■ **Text under study**:
French Press: The Honest Brewer Everyone Underrates

The simplest device in your kitchen makes some of the most interesting coffee you'll drink — if you treat it right.

French press coffee maker on a wooden table with morning sunlight

The French press is the underrated middle child of the coffee world. It's cheap, indestructible, requires no paper filters, and produces a cup that's heavier and more textured than anything that comes out of a paper-filter brewer. If you've only ever had a bitter, gritty French press cup at someone's parents' house, this is the article that fixes it.

It isn't actually French (probably)

The earliest known patent for what we'd recognize as a French press was filed in 1929 by an Italian designer named Attilio Calimani in Milan.[1]The Danish company Bodum popularized the design globally in the 1950s and 60s under the name Chambord, which is why most people think of it as Scandinavian.[2] The "French" in the name comes from an earlier, much rougher version that French peasants apparently used in the 1850s: a piece of cloth on a stick, pushed through a pot of brewed coffee.

What immersion brewing actually does

A French press is an immersion brewer. The coffee grounds sit in the water for the entire brew, instead of having water pass through them like a pour-over. Two consequences:

  1. Extraction is more uniform. Every ground particle is bathed in water for the same length of time. There are no fast-flow channels or paper bypass.
  2. The metal mesh keeps oils and fines in the cup. Paper filters trap the natural oily compounds in coffee called diterpenes (cafestol and kahweol). The mesh in a French press lets them through, which is why French press tastes rounder and richer — and, incidentally, why some studies have linked unfiltered coffee to slightly higher LDL cholesterol when drunk in large quantities.[3]

The Hoffmann technique (a cleaner press cup)

The classic complaint about French press is sediment — that gritty sludge at the bottom of the cup. James Hoffmann published a method in 2017 that uses physics instead of force to fix it. It's now the standard.[4]

  • Coffee: 30 g, ground coarse (sea salt).
  • Water: 500 g at 92 °C.
  • Ratio: 1:16.6.
  1. 0:00 — Pour all 500 g of water onto the grounds. Don't stir yet.
  2. 4:00 — Break the floating crust with a spoon, stirring gently three or four times. Most of the grounds will sink.
  3. 4:30 — Scoop the remaining foam and floating grounds off the top with two spoons. (This is the secret step.)
  4. 4:30–9:00 — Leave it alone. Let the remaining fines settle to the bottom on their own.
  5. 9:00 — Place the plunger gently on top, just to keep the surface in place. Pour slowly. Stop before the last 50 ml — that's the sludge.

■ **Given data**:
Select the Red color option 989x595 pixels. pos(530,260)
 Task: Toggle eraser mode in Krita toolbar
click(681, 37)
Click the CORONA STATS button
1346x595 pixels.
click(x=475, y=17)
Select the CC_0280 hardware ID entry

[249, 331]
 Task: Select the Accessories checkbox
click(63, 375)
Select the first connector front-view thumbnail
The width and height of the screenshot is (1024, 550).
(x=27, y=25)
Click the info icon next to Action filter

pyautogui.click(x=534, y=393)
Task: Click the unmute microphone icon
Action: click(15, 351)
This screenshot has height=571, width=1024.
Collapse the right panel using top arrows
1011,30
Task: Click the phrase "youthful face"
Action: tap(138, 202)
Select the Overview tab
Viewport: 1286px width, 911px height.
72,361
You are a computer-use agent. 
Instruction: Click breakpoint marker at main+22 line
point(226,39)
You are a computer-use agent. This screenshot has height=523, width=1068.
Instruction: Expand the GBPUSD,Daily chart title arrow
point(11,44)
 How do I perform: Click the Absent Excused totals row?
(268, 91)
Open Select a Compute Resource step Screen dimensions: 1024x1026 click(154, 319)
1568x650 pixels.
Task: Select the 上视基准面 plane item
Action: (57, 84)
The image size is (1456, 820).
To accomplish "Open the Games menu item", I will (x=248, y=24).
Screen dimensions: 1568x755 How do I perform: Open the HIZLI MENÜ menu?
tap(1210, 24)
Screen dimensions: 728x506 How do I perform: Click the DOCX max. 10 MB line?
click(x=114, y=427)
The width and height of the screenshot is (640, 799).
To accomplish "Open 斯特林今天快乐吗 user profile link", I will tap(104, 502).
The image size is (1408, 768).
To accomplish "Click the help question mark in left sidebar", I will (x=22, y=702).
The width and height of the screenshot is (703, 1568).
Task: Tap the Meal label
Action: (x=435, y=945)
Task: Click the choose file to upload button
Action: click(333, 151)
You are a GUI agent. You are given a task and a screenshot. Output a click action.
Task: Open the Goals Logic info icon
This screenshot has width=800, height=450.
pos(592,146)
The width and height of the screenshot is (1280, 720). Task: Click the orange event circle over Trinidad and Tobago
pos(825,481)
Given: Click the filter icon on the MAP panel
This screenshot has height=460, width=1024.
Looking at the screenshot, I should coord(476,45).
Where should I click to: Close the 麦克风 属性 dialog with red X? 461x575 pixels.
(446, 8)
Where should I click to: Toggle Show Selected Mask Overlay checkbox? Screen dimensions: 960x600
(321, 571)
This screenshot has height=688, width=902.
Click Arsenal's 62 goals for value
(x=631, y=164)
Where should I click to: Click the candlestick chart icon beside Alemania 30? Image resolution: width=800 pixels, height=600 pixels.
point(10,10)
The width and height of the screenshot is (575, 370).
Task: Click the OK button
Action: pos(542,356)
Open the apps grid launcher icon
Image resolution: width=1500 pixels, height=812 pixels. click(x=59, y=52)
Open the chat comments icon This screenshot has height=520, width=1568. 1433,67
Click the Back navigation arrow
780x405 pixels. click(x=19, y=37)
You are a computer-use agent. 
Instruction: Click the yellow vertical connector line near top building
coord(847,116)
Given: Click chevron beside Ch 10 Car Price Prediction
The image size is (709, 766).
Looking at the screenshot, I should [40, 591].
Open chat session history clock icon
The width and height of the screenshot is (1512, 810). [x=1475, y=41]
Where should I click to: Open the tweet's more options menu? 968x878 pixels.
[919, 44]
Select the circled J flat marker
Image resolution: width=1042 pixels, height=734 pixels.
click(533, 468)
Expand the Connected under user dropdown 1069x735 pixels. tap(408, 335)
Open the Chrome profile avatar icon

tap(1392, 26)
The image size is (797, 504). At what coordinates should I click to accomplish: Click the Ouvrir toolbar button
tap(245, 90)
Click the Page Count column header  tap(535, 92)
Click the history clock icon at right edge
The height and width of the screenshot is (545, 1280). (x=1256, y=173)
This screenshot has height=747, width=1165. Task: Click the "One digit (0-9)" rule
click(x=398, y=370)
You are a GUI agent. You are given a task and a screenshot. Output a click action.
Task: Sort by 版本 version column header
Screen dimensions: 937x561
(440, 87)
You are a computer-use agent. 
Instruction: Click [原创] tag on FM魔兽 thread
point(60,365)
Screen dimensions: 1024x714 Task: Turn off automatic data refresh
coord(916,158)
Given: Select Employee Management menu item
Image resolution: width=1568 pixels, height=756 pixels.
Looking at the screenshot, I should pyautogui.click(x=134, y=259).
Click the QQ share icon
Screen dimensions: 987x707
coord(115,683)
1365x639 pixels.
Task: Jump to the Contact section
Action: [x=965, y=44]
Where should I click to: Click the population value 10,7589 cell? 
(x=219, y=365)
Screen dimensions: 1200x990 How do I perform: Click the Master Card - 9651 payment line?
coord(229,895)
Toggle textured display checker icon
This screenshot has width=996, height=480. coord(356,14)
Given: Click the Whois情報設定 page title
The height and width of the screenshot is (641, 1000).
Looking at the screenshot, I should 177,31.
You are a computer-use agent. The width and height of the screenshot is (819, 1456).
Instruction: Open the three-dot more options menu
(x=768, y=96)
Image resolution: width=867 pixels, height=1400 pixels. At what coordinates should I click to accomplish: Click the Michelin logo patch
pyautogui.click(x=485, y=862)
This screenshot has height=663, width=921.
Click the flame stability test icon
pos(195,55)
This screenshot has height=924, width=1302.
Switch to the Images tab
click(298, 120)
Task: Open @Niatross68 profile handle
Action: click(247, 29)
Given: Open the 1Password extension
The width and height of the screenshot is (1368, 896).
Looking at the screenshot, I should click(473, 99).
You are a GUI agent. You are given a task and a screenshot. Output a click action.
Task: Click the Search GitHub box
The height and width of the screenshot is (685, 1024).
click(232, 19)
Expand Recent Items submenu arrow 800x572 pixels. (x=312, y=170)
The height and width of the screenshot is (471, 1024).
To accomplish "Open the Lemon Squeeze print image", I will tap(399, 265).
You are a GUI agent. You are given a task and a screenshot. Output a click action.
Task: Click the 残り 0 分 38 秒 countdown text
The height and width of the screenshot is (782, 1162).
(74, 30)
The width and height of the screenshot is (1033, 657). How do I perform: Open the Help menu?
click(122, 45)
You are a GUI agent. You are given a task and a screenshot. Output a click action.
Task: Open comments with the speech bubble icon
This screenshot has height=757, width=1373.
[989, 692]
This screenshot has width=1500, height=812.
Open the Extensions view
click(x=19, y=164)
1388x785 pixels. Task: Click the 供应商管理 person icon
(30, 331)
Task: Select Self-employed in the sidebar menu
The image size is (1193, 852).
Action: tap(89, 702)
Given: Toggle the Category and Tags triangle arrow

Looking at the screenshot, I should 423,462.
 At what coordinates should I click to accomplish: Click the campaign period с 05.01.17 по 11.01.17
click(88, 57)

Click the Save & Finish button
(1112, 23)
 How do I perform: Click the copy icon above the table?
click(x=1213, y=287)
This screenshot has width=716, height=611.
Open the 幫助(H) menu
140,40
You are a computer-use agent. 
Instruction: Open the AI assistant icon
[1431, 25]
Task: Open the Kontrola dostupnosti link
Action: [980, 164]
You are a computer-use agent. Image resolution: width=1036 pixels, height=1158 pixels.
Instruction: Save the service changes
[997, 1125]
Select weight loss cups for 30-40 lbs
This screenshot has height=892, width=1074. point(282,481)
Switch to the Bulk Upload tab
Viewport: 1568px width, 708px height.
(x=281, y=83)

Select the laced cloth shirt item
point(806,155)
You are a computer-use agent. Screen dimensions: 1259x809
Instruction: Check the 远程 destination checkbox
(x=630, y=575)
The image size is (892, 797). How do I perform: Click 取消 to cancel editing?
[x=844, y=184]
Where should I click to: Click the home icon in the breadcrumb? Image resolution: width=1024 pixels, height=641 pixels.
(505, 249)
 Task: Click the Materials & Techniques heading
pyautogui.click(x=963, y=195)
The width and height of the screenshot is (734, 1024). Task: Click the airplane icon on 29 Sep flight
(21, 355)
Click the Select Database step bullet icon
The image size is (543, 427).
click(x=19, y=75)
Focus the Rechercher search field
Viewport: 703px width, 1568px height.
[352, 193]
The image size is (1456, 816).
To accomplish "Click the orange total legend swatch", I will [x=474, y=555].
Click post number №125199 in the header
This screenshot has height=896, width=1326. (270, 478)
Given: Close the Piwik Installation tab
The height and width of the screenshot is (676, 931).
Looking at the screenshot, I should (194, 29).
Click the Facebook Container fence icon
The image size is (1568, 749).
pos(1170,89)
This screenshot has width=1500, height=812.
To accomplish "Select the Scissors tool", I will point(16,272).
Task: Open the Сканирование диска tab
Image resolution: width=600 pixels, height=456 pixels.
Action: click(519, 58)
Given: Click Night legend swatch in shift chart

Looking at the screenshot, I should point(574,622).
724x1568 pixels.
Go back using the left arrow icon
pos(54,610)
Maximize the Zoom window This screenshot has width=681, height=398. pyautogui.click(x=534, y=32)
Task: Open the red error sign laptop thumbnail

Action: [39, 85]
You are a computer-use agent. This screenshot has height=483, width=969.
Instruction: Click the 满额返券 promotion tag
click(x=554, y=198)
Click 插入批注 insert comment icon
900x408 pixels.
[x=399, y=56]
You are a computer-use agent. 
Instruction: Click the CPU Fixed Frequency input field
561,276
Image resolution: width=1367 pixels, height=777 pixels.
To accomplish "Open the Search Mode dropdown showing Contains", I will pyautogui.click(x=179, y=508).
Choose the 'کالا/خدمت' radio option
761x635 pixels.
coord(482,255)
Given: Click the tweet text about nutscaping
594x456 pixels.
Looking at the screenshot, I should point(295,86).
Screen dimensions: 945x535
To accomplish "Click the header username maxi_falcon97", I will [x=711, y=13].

■ **Using the information**:
a: Answer these questions using the French press article, and mark your answers (i), (ii), and (iii):
(i) In what year and in which city was the earliest known patent for the French press filed?
(ii) Which two diterpenes does the article name?
(iii) At what water temperature does the Hoffmann technique brew?
b: Repeat a passage from the French press article word for word. Begin at the words "2. The metal" and stop after the words "cleaner press cup)".
c: Write what comes next in the French press article, picking up after its final sentence.
The entries are separate material and are not part of the French press article.

■ **Answers given**:
a:
(i) 1929, in Milan.
(ii) Cafestol and kahweol.
(iii) 92 °C.

b:
2. The metal mesh keeps oils and fines in the cup. Paper filters trap the natural oily compounds in coffee called diterpenes (cafestol and kahweol). The mesh in a French press lets them through, which is why French press tastes rounder and richer — and, incidentally, why some studies have linked unfiltered coffee to slightly higher LDL cholesterol when drunk in large quantities.[3]

The Hoffmann technique (a cleaner press cup)

c:
The first time you do this, you'll be surprised how clean the cup tastes. Almost like a really heavy pour-over.

Common mistakes

  • Grinding too fine. Most home grinders set to "French press" still produce too much fines. Go coarser than you think. If your grinder has burrs, this matters less.
  • Slamming the plunger down. This forces fines through the mesh into your cup. Press slowly, or don't press at all.
  • Leaving brewed coffee in the press. The grounds keep extracting. By the time you pour your second cup, it's bitter. Decant.
  • Using stale, oily dark-roast pellets. The press will faithfully transmit every defect. Try a fresh medium roast and see what changes.

A unique fact to take with you

The French press might be the brewing method with the highest ratio of flavor complexity to equipment cost in coffee. A 35 USD borosilicate Bodum, treated correctly, produces a cup that highlights body, sweetness, and texture in a way that a 3,000 USD espresso machine cannot reproduce. It's the brewer professional cuppers use when they want to evaluate a coffee honestly — most cupping protocols are essentially small French presses without the plunger.[5]

References

  1. Calimani, Attilio. "Filtro per the e caffè," Italian patent No. 263177 (1929).
  2. "Our History — Chambord French Press." Bodum. bodum.com
  3. Urgert, R. & Katan, M.B. "The cholesterol-raising factor from coffee beans." Journal of the Royal Society of Medicine, 1996; 89(11): 618–623. PubMed Central
  4. Hoffmann, James. "The Ultimate French Press Technique." (2017). YouTube
  5. "SCA Cupping Protocols." Specialty Coffee Association. sca.coffee
  6. Hoffmann, James. The World Atlas of Coffee, 2nd ed. Mitchell Beazley, 2018, p. 105–110.